In addition to that, the use of reversed items in measurement scales remains a controversial topic. Some authors, including Demerouti et al. (2003) recommend their use to reduce the potential effects of response pattern biases, while others advise against it, because the positive vs. negative framing of the items may act as a method factor obscuring the item structure of the measured trait (e.g. Weijters, Baumgartner, & Schillewaert, 2013). According to Weijters et al. (2013), there are three distinct mechanisms that could lead to method effects in response to reversed items: (a) acquiescence (preference for the positive or negative side of the rating scale), (b) careless responding (response that is not based on the content) and (c) confirmation bias (activation of beliefs that are consistent with the way in which the first item is stated). First two mechanisms encourage response inconsistencies between regular and reverse items, thus leading to correlated errors or the emergence of spurious factors. This is also in line with the notion of Podsakoff, MacKenzie, Lee, and Podsakoff (2003) that including reverse-coded items may produce artifactual response factors consisting exclusively of reverse-coded items. The third mechanism can lead to an upward or downward bias in respondent's scores, depending on the keying direction of the first item measuring focal construct. The method effects generated by these mechanisms

may as well be present when all items are worded in the same direction, but are completely confounded with content variance and therefore undetectable, unless directly measured (Podsakoff et al., 2003). Moreover, researchers have pointed out some other drawbacks of this approach. Including negatively and positively framed items may lead to interpretational problems, because positive and negative affective states have been shown to have different antecedents (Baumeister, Bratslavsky, Finkenauer, & Vohs, 2001). Also, research on the structure of affect (Lloret & González-Romá, 2003) has demonstrated that low scores in positive items do not parallel high scores on negative items and vice versa (low scores on negative items do not parallel high scores on positive ones).

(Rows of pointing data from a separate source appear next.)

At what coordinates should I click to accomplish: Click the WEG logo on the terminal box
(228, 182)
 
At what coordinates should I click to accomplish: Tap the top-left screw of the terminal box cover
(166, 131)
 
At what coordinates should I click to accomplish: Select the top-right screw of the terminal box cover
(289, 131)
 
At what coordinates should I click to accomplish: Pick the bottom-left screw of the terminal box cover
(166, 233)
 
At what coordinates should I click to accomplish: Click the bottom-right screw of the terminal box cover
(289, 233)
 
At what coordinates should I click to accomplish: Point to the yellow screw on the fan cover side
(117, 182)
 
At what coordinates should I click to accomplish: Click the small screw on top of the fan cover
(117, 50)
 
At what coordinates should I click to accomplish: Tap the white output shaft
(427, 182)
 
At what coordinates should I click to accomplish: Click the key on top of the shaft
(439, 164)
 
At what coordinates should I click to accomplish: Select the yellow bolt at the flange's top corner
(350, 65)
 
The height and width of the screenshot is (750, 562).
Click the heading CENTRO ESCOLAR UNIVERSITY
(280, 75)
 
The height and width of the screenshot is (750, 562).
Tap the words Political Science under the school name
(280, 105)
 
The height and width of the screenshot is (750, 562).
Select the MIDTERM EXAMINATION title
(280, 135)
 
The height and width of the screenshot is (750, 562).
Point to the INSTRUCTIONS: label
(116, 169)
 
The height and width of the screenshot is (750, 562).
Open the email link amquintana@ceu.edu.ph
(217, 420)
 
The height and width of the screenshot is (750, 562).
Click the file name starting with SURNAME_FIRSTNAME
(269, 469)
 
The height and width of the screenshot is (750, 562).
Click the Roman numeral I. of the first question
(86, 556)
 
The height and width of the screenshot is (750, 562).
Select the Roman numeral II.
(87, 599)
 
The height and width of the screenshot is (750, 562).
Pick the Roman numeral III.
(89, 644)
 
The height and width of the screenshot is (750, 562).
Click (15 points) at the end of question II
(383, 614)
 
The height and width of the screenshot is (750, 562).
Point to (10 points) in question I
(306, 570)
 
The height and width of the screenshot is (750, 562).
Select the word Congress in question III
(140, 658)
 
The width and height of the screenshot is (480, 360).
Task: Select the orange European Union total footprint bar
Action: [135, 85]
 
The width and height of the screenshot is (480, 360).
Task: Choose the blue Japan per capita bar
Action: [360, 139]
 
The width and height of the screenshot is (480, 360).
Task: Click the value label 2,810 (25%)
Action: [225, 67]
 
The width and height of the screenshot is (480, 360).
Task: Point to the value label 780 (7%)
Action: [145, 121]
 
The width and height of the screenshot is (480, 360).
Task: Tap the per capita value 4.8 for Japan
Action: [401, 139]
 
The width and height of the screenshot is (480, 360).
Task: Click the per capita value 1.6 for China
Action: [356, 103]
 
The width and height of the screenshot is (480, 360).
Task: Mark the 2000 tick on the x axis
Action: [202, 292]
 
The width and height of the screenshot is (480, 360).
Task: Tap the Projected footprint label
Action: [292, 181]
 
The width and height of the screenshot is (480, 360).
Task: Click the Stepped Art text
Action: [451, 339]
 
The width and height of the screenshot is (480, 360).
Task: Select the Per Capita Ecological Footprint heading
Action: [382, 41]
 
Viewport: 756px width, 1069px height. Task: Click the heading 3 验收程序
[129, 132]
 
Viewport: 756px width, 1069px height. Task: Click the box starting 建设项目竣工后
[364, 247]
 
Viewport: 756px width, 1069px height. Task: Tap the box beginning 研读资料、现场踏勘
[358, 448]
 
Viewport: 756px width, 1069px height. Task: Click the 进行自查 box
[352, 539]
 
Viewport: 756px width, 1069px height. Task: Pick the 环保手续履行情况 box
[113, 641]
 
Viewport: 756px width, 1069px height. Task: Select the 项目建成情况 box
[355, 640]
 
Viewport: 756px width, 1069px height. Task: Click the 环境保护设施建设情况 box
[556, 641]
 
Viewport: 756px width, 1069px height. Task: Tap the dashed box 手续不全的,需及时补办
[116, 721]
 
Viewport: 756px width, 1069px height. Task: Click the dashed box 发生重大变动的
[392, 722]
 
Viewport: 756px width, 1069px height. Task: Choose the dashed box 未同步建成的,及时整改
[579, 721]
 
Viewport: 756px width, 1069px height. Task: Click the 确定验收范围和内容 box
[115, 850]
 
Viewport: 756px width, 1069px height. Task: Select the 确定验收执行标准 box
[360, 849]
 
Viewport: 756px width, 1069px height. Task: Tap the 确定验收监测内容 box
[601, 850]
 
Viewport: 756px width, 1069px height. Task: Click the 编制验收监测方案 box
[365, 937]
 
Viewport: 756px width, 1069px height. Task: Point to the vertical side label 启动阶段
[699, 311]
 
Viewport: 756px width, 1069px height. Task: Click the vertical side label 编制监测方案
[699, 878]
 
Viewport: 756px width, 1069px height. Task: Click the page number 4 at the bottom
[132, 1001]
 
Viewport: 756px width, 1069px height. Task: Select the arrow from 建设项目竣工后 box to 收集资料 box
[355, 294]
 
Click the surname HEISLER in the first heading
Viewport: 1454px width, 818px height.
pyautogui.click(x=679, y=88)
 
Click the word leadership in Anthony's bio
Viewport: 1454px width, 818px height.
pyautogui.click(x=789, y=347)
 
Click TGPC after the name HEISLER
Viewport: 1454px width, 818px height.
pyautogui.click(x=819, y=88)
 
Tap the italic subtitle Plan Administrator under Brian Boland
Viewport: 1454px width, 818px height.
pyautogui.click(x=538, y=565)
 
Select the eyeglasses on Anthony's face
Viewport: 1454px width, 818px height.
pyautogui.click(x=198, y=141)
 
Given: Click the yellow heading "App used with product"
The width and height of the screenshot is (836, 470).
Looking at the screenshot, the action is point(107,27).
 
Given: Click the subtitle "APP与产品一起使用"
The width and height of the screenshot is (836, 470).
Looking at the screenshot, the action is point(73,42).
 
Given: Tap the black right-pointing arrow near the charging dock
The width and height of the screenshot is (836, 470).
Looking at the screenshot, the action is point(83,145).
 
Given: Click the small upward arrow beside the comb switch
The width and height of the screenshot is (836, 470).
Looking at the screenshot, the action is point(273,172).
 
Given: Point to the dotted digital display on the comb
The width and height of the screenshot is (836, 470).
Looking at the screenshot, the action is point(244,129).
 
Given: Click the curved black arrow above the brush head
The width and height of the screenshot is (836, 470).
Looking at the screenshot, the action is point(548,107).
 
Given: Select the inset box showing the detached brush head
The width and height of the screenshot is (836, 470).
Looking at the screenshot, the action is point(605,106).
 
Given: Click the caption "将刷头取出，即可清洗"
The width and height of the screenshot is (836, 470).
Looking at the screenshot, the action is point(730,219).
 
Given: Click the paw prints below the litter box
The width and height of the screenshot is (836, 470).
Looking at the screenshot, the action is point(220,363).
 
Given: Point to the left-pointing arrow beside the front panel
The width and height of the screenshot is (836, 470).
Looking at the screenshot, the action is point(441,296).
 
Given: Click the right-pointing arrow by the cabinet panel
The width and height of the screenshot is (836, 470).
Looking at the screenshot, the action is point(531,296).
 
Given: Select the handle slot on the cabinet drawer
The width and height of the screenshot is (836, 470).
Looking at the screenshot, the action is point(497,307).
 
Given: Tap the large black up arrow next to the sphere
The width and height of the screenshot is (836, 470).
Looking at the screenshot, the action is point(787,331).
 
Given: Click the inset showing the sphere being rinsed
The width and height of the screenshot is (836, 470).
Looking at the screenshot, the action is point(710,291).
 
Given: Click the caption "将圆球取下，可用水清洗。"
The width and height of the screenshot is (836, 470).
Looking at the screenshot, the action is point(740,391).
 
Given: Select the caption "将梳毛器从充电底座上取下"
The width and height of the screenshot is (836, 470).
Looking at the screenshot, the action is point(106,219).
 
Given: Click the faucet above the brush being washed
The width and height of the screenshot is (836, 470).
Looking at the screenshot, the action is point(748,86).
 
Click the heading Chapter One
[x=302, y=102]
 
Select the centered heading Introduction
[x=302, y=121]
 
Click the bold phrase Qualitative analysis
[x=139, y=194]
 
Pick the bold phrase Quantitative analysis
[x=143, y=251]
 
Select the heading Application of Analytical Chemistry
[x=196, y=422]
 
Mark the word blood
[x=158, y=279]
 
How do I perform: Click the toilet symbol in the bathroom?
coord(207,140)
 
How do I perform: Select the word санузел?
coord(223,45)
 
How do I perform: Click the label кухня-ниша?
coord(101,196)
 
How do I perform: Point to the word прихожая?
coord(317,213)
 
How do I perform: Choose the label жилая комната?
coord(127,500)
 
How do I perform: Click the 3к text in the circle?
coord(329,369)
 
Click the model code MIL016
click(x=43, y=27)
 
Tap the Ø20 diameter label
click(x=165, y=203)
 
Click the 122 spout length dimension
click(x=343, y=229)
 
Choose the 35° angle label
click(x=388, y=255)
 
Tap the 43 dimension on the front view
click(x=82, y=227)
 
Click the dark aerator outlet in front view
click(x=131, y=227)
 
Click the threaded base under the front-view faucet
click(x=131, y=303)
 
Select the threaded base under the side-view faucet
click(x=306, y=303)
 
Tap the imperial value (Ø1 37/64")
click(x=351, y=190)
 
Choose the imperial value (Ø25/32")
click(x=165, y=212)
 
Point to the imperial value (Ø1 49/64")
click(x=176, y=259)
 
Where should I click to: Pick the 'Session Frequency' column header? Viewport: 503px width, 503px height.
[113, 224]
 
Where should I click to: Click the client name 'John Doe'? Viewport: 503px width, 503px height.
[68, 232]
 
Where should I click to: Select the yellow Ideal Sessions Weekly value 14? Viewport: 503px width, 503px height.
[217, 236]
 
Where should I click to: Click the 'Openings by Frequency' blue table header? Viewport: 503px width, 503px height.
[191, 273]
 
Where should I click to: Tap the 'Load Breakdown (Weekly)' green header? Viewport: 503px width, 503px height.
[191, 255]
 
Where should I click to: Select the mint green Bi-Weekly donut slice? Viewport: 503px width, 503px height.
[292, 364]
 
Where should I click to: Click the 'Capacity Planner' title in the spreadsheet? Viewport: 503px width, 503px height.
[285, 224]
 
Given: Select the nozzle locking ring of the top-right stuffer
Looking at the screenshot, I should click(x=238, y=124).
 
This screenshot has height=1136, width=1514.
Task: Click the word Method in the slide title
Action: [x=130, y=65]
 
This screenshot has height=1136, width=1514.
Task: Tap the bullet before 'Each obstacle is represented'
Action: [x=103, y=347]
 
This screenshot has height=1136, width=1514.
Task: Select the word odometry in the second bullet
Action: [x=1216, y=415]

In light of the ambiguous findings regarding the factorial validity and item wording, we claim that is relevant to re-examine the psychometric properties of OLBI in an additional sample. Therefore, the aim of the presented study was to analyze the factorial structure and scale reliability of the Slovenian adaptation of OLBI. More particularly, we will compare the two-factor burnout model, consisting of two components of burnout (exhaustion and disengagement), with alternative structure models (unidimensional model, two-factor wording model (positive-negative wording), four factor model).

2. Method

2.1. Participants

The present study is based on two samples. As sample 2 is not very representative of the Slovenian workforce (i.e., lower educated and younger employees), another data collection method was simultaneously applied in order to secure greater heterogeneity and, in turn, generalizability of the findings. Based on a review by Wheeler, Shanine, Leon, and Whitman (2014) comparing student-recruited samples and organization-based samples, we also do not expect meaningful differences in the results obtained by the two samples.

Sample 1 was a student-recruited sample consisted of 1063 employees (58% female, 42% male), The most prevalent age group was 40-50 years (34%), 9% were younger than 20 years, 20% were aged between 20 and 30 years, 26% were aged between 30 and 40 and 10% were more than 50 years old. The educational structure was as follows: 30% obtained a university degree or higher, 21% completed a higher vocational school, 27% finished high school, others (22%) obtained a lower vocational education or basic (elementary) education. Approximately three quarters of the participants worked full-time (68%) and had a permanent long-term job contract (78%). Sample 2 was a heterogeneous sample obtained through five different organizations in health care, construction, and industrial work. Of the 373 employees, 48% were female and 52% were male. Twelve percent of the participants were younger than 20 years, 30% were aged between 20 and 30 years, 34% were aged between 30 and 40, others were aged 40 and 50 years. Twenty-three percent of this sample obtained a university degree or higher, 11% completed a higher vocational school, 31% finished high school, while others (31%) obtained a lower vocational education or basic (elementary) education. The vast majority of the employees worked full-time (98%) and had a long-term contract (92%).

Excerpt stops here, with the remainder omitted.